Astrophysical and Planetary Sciences Colloquium

Monday, February 27, 2023 at 12:15-1:15PM

JILA Auditorium

Wren Suess,

"Transforming our understanding of galaxy formation with the power of JWST and ALMA"

A Pretty Image from the Talk


Galaxies are one of the fundamental building blocks of our universe, yet despite a century of study we still don’t understand how these vast cosmic ecosystems formed. The key challenge is that we want to measure physical properties like stellar mass, but all we observe is light. Making the translation from light to physical properties requires pairing complex stellar population models with rich multi- wavelength datasets.
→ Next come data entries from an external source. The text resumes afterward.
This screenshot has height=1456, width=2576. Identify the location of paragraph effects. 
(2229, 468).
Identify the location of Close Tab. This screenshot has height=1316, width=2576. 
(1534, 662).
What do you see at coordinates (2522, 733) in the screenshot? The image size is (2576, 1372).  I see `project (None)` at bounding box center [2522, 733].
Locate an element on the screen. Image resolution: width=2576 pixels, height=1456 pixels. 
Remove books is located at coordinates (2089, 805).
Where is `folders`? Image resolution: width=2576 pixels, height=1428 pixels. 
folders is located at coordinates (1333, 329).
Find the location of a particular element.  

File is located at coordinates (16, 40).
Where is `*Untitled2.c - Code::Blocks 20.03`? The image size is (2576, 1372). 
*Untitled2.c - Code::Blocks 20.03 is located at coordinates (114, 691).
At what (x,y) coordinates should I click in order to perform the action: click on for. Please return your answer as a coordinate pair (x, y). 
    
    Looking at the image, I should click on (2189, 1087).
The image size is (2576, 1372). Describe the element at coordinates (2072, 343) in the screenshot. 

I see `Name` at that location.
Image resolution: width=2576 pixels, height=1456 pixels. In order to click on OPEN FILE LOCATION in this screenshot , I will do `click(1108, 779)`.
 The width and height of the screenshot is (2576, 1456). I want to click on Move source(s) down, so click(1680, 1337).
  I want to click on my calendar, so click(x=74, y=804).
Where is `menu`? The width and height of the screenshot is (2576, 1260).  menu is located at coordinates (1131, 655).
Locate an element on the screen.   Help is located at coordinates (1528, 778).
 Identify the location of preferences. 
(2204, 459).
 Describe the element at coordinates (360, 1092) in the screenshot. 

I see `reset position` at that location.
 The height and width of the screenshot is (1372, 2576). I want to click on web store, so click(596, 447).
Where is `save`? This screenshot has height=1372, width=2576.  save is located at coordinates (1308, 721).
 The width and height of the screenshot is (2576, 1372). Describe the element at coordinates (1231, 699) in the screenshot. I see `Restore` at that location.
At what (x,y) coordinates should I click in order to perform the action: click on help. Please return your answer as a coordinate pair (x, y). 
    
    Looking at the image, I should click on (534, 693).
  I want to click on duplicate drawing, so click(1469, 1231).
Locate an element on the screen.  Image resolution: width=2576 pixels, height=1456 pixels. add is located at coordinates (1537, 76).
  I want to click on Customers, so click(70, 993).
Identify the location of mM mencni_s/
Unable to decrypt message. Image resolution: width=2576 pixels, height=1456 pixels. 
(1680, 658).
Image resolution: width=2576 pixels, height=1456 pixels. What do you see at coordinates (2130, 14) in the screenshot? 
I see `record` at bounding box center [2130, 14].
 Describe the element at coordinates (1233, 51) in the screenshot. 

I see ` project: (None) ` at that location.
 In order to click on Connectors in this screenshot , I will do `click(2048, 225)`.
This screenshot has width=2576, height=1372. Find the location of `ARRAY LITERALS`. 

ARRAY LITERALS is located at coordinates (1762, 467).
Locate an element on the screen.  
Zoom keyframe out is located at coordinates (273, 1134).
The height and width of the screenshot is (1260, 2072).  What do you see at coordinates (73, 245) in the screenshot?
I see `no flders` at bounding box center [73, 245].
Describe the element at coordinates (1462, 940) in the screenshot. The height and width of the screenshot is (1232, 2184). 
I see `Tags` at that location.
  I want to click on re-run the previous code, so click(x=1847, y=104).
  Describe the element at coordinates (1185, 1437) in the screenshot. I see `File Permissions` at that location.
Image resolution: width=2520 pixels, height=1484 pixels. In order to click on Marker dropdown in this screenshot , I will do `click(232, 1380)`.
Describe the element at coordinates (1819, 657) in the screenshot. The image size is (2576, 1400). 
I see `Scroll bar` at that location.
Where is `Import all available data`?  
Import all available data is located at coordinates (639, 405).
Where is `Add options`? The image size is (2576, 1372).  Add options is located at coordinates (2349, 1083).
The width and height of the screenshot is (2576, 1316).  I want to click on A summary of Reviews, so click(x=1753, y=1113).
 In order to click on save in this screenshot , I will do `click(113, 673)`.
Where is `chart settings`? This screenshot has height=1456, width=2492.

In this talk, I’ll tell three stories of revolutionary observations that have forced us to rewrite our models and rethink our theories of galaxy formation. (1) We used some of the first public JWST images to discover massive galaxies so early in the universe that they may shake the foundations of modern cosmology. (2) We used ALMA to reveal huge reservoirs of cold gas in galaxies that aren’t forming new stars, implying that qualitatively new mechanisms are needed to explain why massive galaxies shut down their star formation. (3) Our first spatially-resolved infrared look at distant galaxies suggests that our previous understanding of galaxy assembly was biased and inaccurate. Interpreting these observations requires a radical re-envisioning of our most basic measurement techniques. I’ll discuss my ongoing work to develop a multi-wavelength, spatially- resolved understanding of distant galaxies by combining these cutting- edge observations with Bayesian analysis and modern machine learning techniques. I’ll conclude with a forward look at how leveraging the joint power of JWST, ALMA, and upcoming observatories like Roman will answer our biggest outstanding questions about galaxy formation and usher in a new era of discoveries.